=== Task statement ===
The records below are to be retyped in full. Keep every word.

=== Provided records ===
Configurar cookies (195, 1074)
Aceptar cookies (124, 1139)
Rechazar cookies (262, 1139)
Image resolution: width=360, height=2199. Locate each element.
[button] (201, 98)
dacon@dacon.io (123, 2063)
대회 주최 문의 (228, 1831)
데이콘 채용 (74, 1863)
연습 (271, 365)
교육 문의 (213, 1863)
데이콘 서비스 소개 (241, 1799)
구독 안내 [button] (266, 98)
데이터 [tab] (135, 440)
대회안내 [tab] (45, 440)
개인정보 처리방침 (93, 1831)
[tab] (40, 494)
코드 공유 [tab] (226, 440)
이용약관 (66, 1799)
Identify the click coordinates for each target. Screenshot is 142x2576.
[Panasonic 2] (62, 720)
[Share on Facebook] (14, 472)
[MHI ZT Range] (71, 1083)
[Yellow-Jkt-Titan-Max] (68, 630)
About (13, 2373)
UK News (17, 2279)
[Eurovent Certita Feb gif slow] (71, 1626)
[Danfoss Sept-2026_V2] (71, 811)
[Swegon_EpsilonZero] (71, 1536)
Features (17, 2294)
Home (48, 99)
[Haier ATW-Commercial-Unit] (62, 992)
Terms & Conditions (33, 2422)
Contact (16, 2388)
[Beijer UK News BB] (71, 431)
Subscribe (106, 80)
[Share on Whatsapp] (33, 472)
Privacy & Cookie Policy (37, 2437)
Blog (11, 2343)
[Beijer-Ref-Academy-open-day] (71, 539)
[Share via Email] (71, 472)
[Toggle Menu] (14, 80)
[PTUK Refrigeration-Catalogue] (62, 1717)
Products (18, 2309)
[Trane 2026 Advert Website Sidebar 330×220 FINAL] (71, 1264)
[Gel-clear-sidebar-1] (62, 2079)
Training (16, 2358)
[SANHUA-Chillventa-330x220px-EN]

=== Result ===
Configurar cookies (195, 1074)
Aceptar cookies (124, 1139)
Rechazar cookies (262, 1139)
Image resolution: width=360, height=2199. Locate each element.
[button] (201, 98)
dacon@dacon.io (123, 2063)
대회 주최 문의 (228, 1831)
데이콘 채용 (74, 1863)
연습 (271, 365)
교육 문의 (213, 1863)
데이콘 서비스 소개 (241, 1799)
구독 안내 [button] (266, 98)
데이터 [tab] (135, 440)
대회안내 [tab] (45, 440)
개인정보 처리방침 (93, 1831)
[tab] (40, 494)
코드 공유 [tab] (226, 440)
이용약관 (66, 1799)
Identify the click coordinates for each target. Screenshot is 142x2576.
[Panasonic 2] (62, 720)
[Share on Facebook] (14, 472)
[MHI ZT Range] (71, 1083)
[Yellow-Jkt-Titan-Max] (68, 630)
About (13, 2373)
UK News (17, 2279)
[Eurovent Certita Feb gif slow] (71, 1626)
[Danfoss Sept-2026_V2] (71, 811)
[Swegon_EpsilonZero] (71, 1536)
Features (17, 2294)
Home (48, 99)
[Haier ATW-Commercial-Unit] (62, 992)
Terms & Conditions (33, 2422)
Contact (16, 2388)
[Beijer UK News BB] (71, 431)
Subscribe (106, 80)
[Share on Whatsapp] (33, 472)
Privacy & Cookie Policy (37, 2437)
Blog (11, 2343)
[Beijer-Ref-Academy-open-day] (71, 539)
[Share via Email] (71, 472)
[Toggle Menu] (14, 80)
[PTUK Refrigeration-Catalogue] (62, 1717)
Products (18, 2309)
[Trane 2026 Advert Website Sidebar 330×220 FINAL] (71, 1264)
[Gel-clear-sidebar-1] (62, 2079)
Training (16, 2358)
[SANHUA-Chillventa-330x220px-EN]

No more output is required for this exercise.